Histidine is an essential residue in many proteins [1, 2]. With its imidazole ring serving as a general base when it is neutral and serving as a general acid when in its charged form, it participates in enzyme catalyzed reactions, assists in stabilizing protein structures, mediates proton transfer and so on. The imidazole side chain has a pKa of approximately 6, which means it plays active roles at physiologically relevant pHs, where a small shift in pH will affect protonation of the imidazole ring. When it acts as a proton shuttle, the basic nitrogen on its imidazole ring can take up a proton to form a charged intermediate, then give up a proton to a solvent molecule before returning to the uncharged state, potentially shuttling a proton from one side of a membrane to the other. For instance, the set of four histidine side chains in the pore of the tetrameric M2 protein from Influenza A virus is the heart of H⁺ conductance responsible for H⁺ selectivity, pH activation and interactions with the W41 gate through the protonation and depotonation of the H37 imidazole rings [3, 4]. Therefore, differentiating the tautomeric states is critical for understanding how the histidine residue plays its structurally and functionally important roles in proteins.
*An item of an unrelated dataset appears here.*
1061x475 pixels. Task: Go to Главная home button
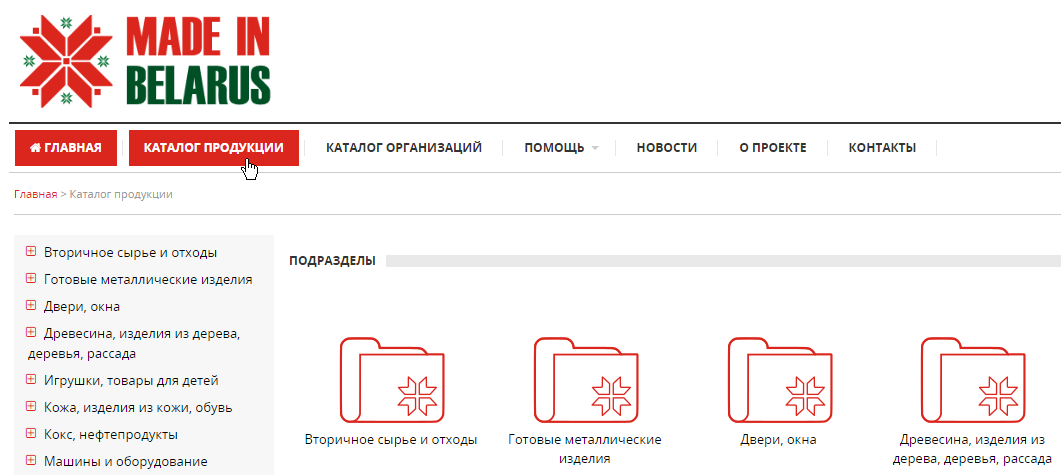coord(66,148)

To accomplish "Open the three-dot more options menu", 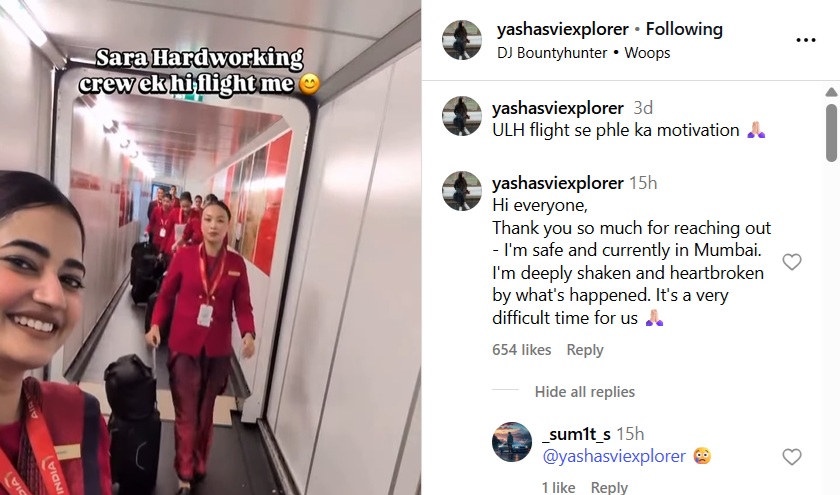I will click(806, 40).
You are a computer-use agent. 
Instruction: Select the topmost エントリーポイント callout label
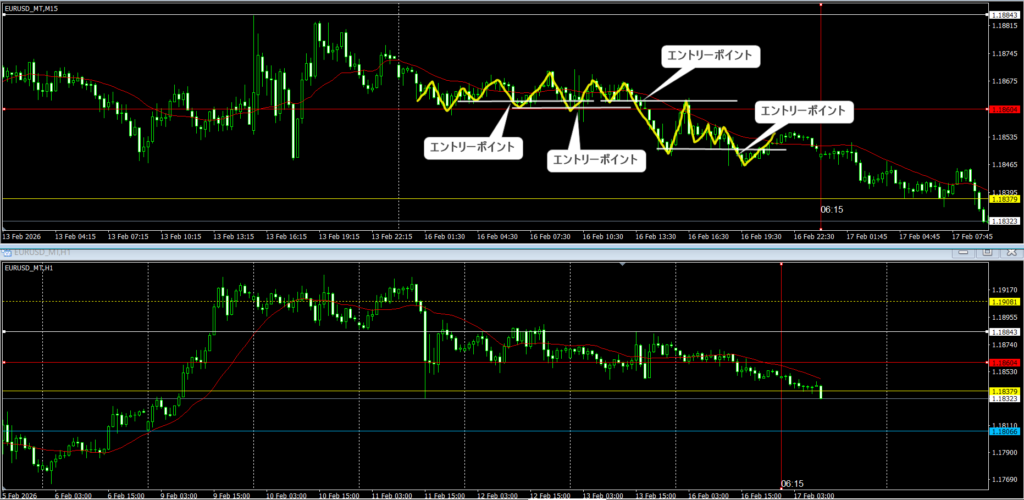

There are three possible tautomeric states for histidine (Scheme 1). At higher pH values, two neutral tautomers can exist: the τ tautomer with non-protonated N_δ1 and protonated N_ε2, and the π tautomer with protonated N_δ1 and non-protonated N_ε2. While at lower pH values, the imidazole ring becomes charged with both N_δ1 and N_ε2 protonated. At physiological pH values different tautomeric states often coexist providing an important indication of the biological processes that are taking place in a system. NMR spectroscopy is an effective approach for detecting different tautomeric states of histidine. However, in biological systems, the situation is complex -both ¹³C and ¹⁵N chemical shifts of the histidine residue are very sensitive to its tautomeric states, hydrogen bond lengths, the chemical environment of the imidazole rings and the backbone structure of the protein. Indeed, the ¹³C chemical shift range tabulated in the BioMagRes Databank has a range of 17 ppm for the C_γ site, 48 ppm for the C_δ2 site and 40 PCM for the C_ε1 site. Moreover, the resonance linewidths are highly dependent on the dynamic and proton exchange properties of the imidazole rings and consequently signals from different tautomers can be severely overlapped making it almost impossible to identify different tautomeric states based on the known benchmarks from the histidine amino acid [5-7]. Here, we propose ¹⁵N selectively filtered ¹³C NMR spectroscopy to uniquely differentiate histidine tautomeric states in a uniformly ¹³C and ¹⁵N labeled histidine sample at pH 6.3.

Scheme 1.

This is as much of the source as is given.